How LLMs Work (No Code Required)

How LLMs Work (No Code Required)

Large language models are the technology behind tools like ChatGPT, Claude, and Gemini. Here is how they work in plain terms.

The Core Idea

An LLM is a system that predicts the next word in a sequence. Given the text "The cat sat on the," it predicts "mat" as a likely next word. When you scale this up to billions of parameters and train on enormous datasets, the model becomes capable of remarkably complex text generation.

Training: How Models Learn

Training an LLM involves three stages:

1. Pre-training
The model reads an enormous amount of text from the internet — books, articles, code, conversations. It learns the statistical patterns of language: grammar, facts, reasoning patterns, and styles. This stage requires massive computing resources and can take weeks or months.

2. Fine-tuning
After pre-training, the model is further trained on curated examples to improve its ability to follow instructions and be helpful. This is what turns a raw text predictor into a useful assistant.

3. Alignment
Additional training ensures the model behaves safely and helpfully.
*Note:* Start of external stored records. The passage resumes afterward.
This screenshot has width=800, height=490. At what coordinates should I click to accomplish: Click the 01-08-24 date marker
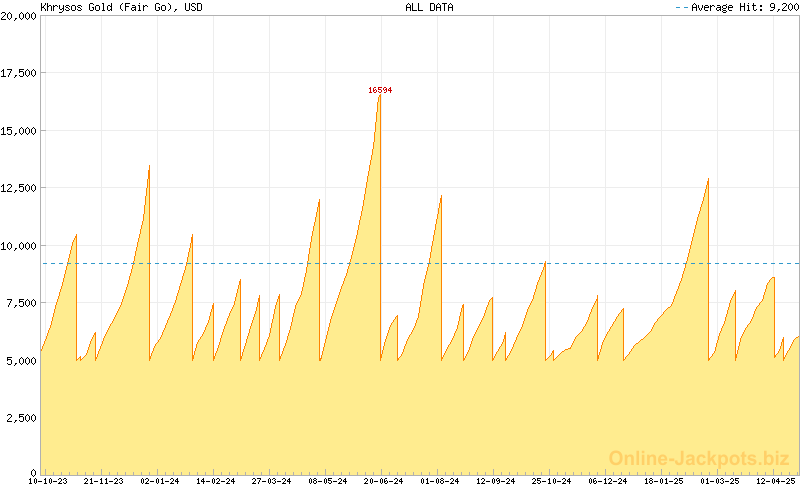point(440,481)
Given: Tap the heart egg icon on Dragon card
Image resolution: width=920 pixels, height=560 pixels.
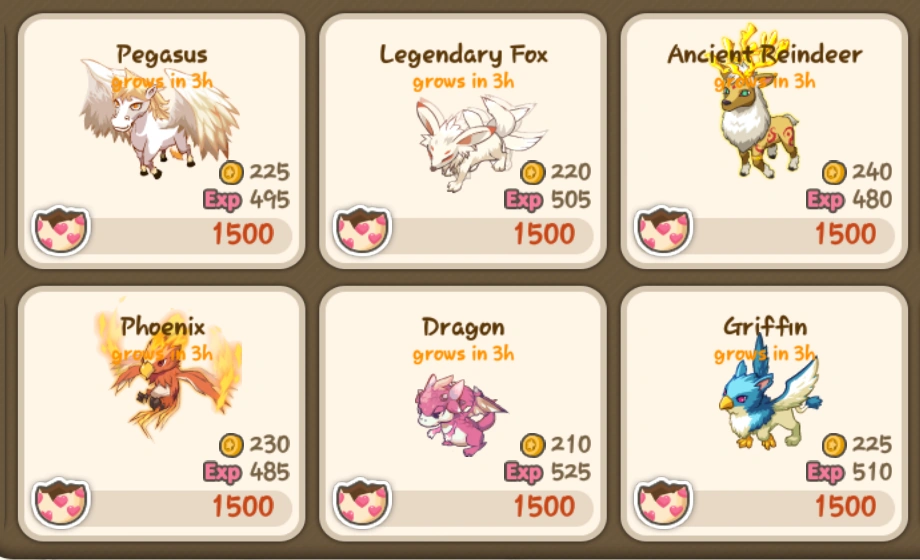Looking at the screenshot, I should tap(362, 502).
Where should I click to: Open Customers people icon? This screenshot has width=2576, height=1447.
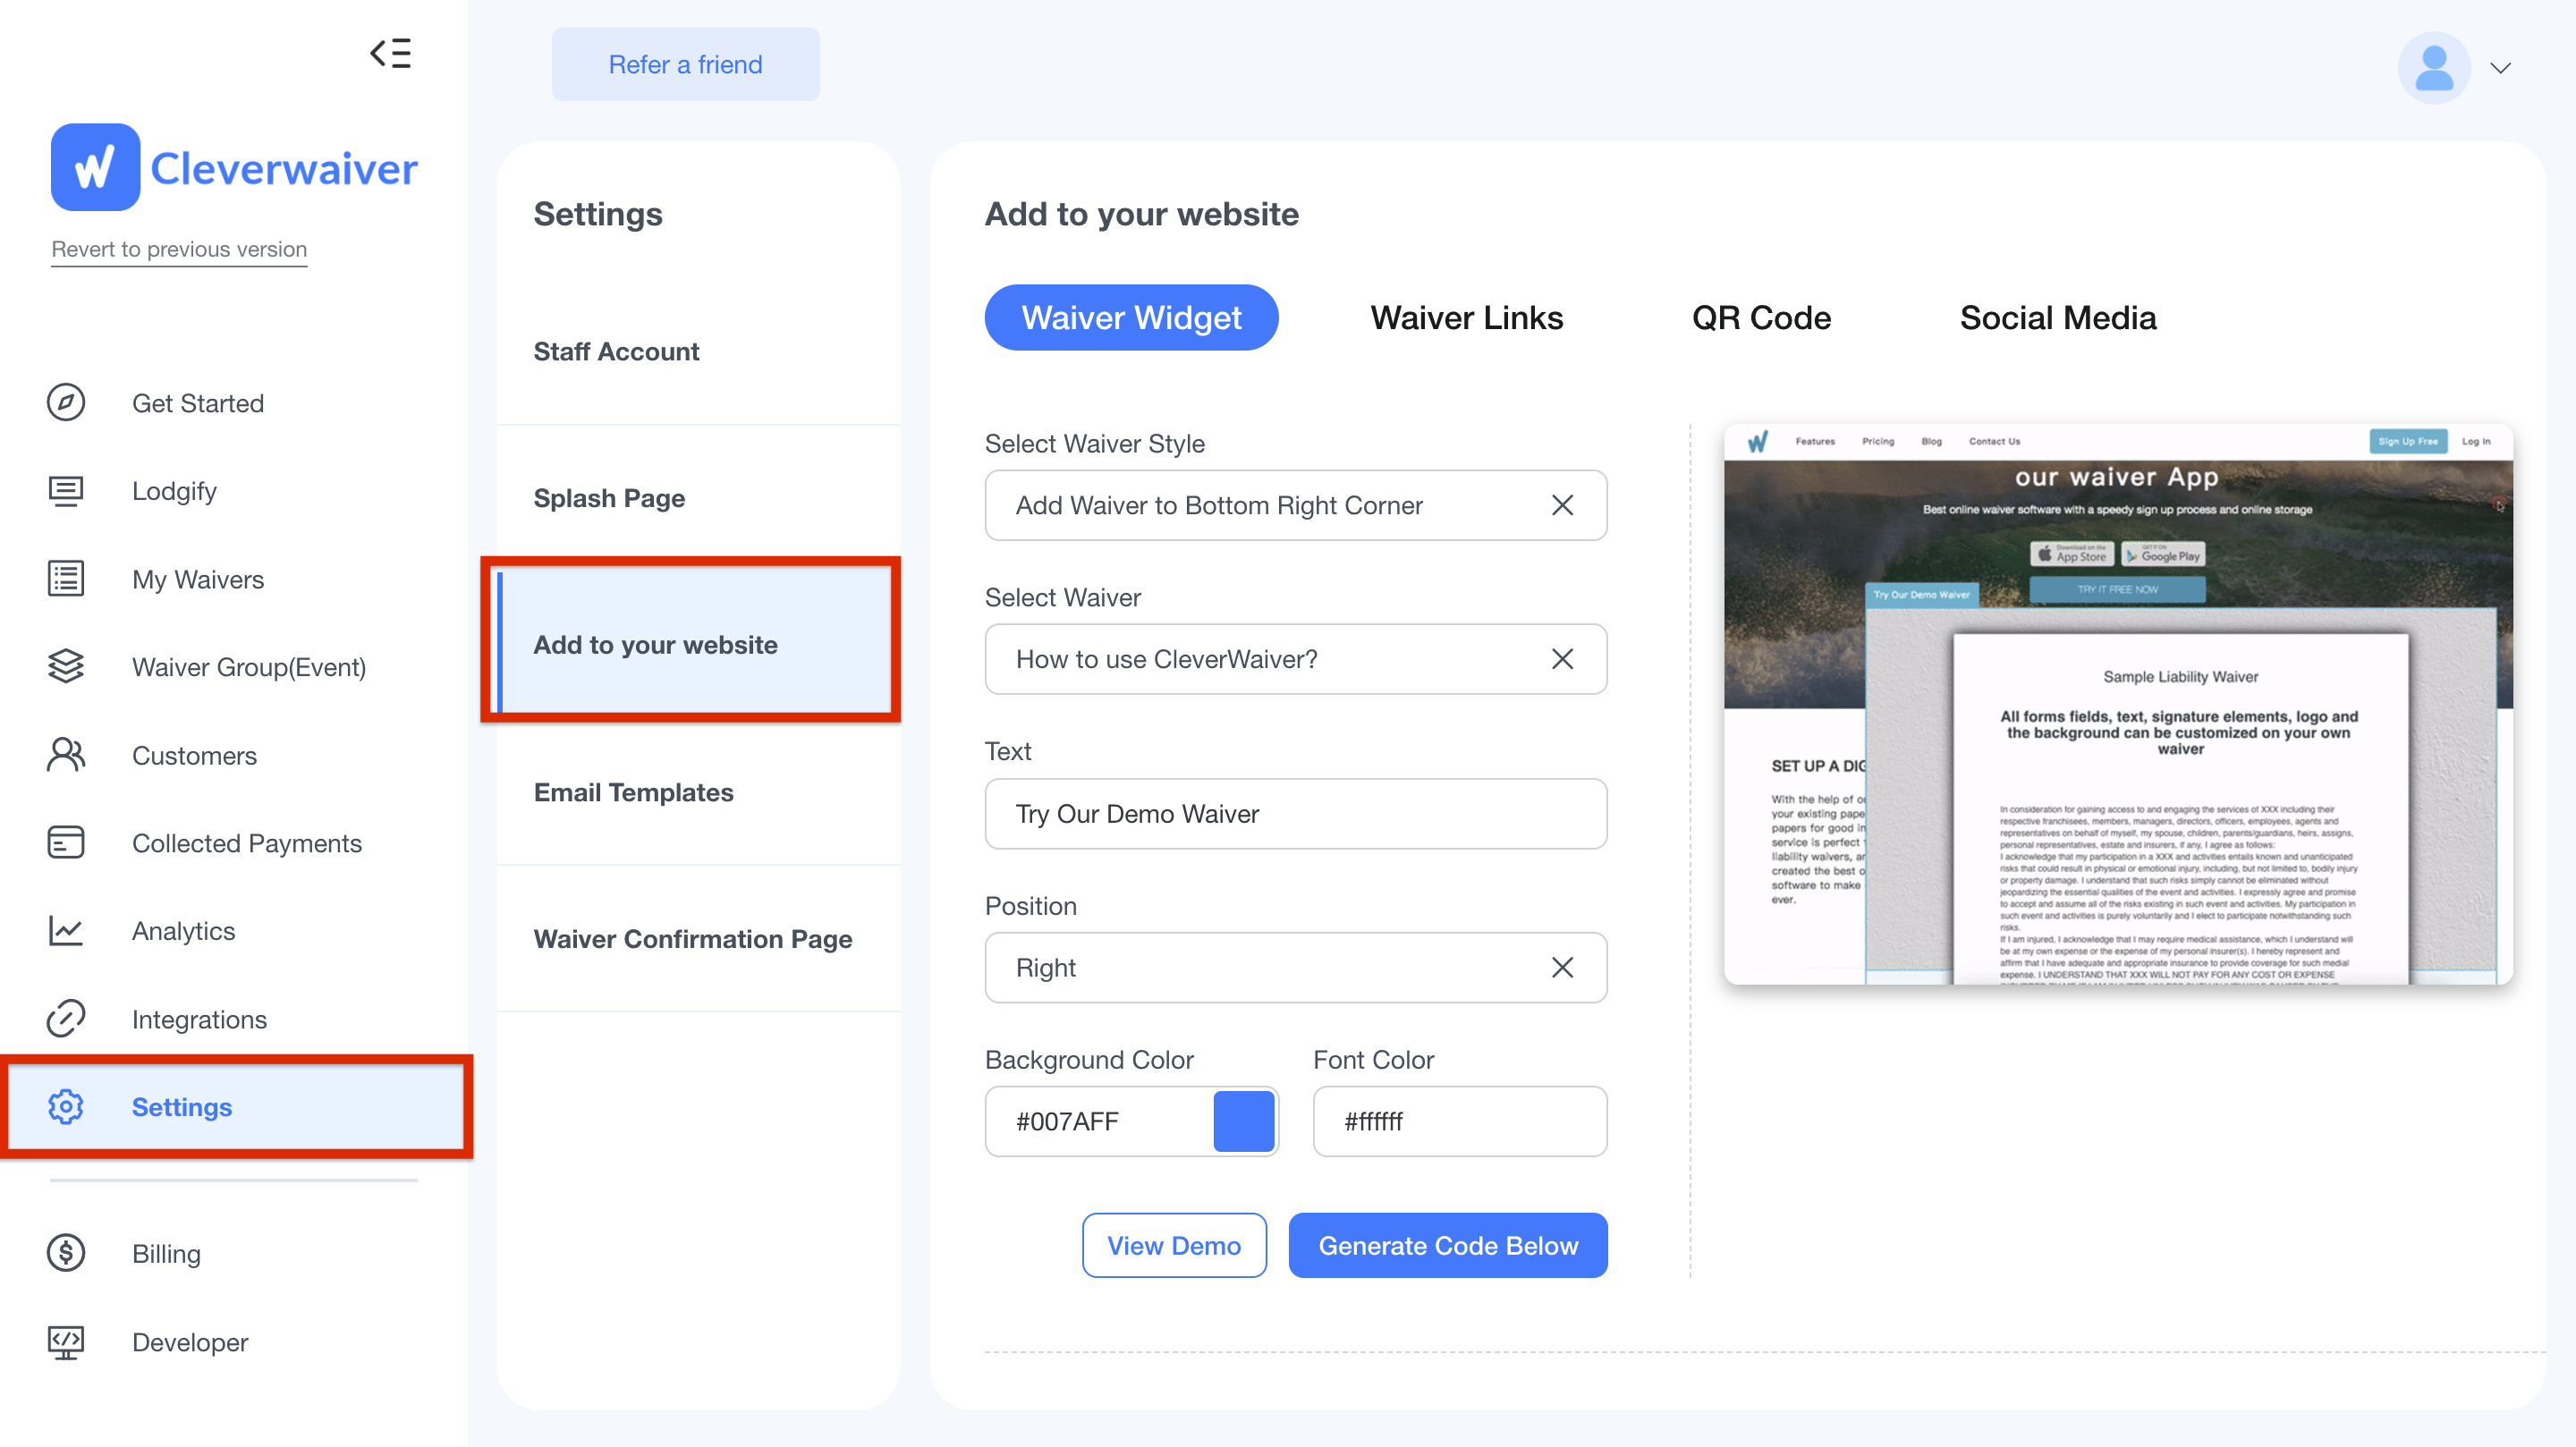pyautogui.click(x=66, y=755)
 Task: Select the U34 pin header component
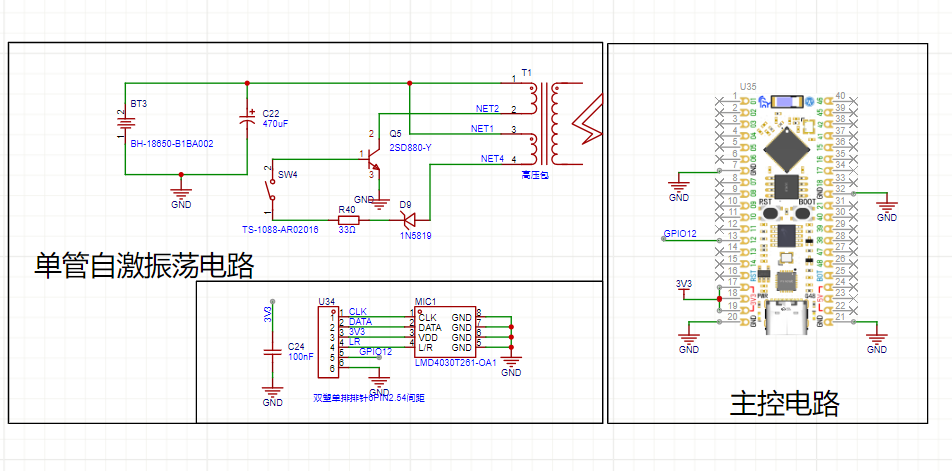pos(328,341)
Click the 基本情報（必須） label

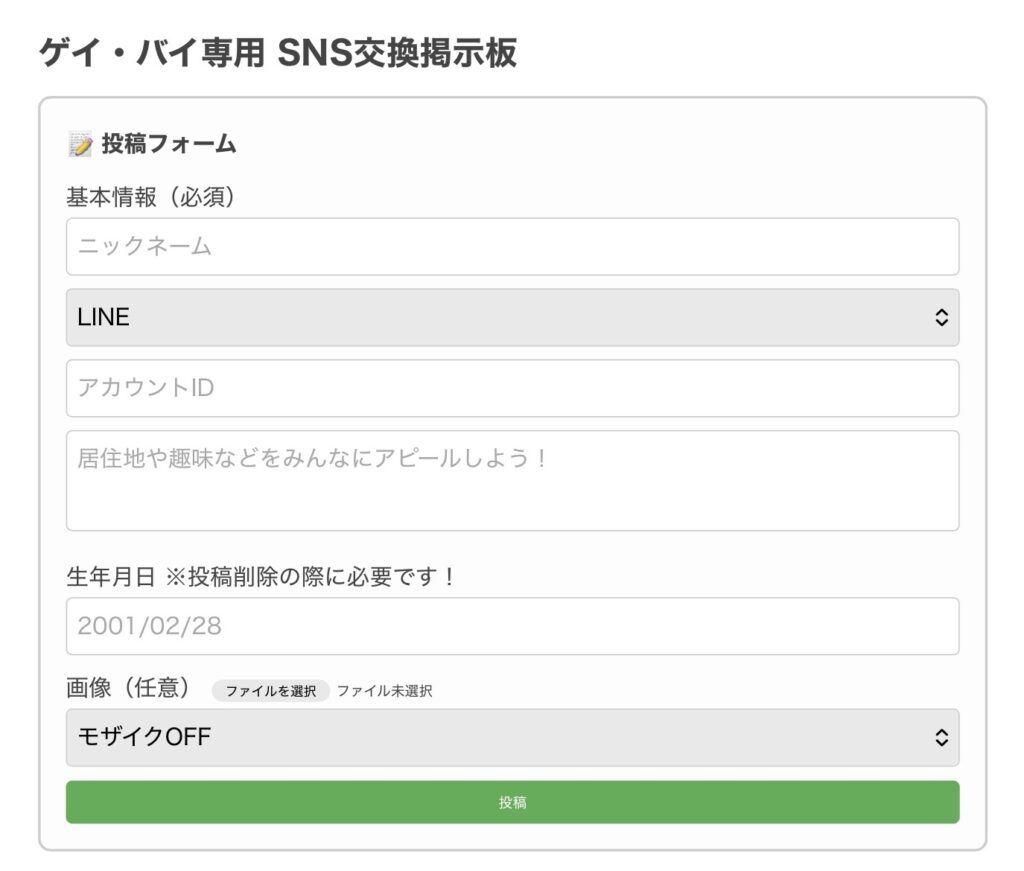coord(150,197)
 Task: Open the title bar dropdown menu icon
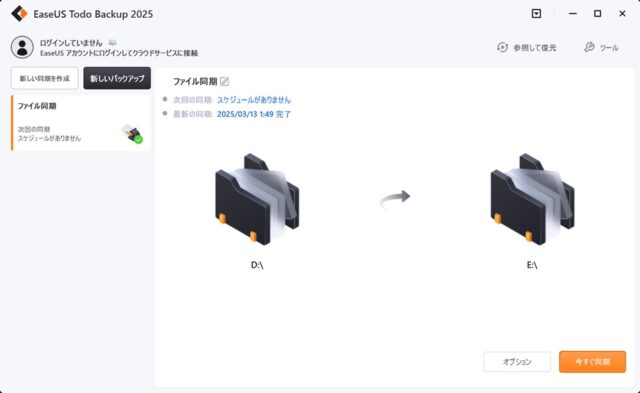tap(536, 14)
Techniques like RLHF (Reinforcement Learning from Human Feedback) help the model learn what humans consider good responses.

Parameters: The Model's Memory

When people say a model has "70 billion parameters," they are referring to the numbers that define the model's learned patterns. More parameters generally means more capacity to capture complex patterns, but also more expensive to run.

Model Size Parameters Typical Use
Small 1–7B Simple tasks, fast responses, runs on laptops
Medium 8–30B Balanced capability and cost
Large 30–100B+ Complex reasoning, nuanced writing
Frontier 100B+ State-of-the-art performance

Tokens: How Models Read Text

Models do not read words — they read tokens. A token is a chunk of text, typically about 3/4 of a word. "Understanding" might be two tokens: "Under" + "standing."

This matters because:

  • Pricing is per-token
  • Context windows are measured in tokens
  • Longer text costs more and takes longer to process

Key Takeaway

LLMs are sophisticated pattern-matching systems. They do not understand meaning the way humans do, but their pattern matching is good enough to be enormously useful for practical tasks.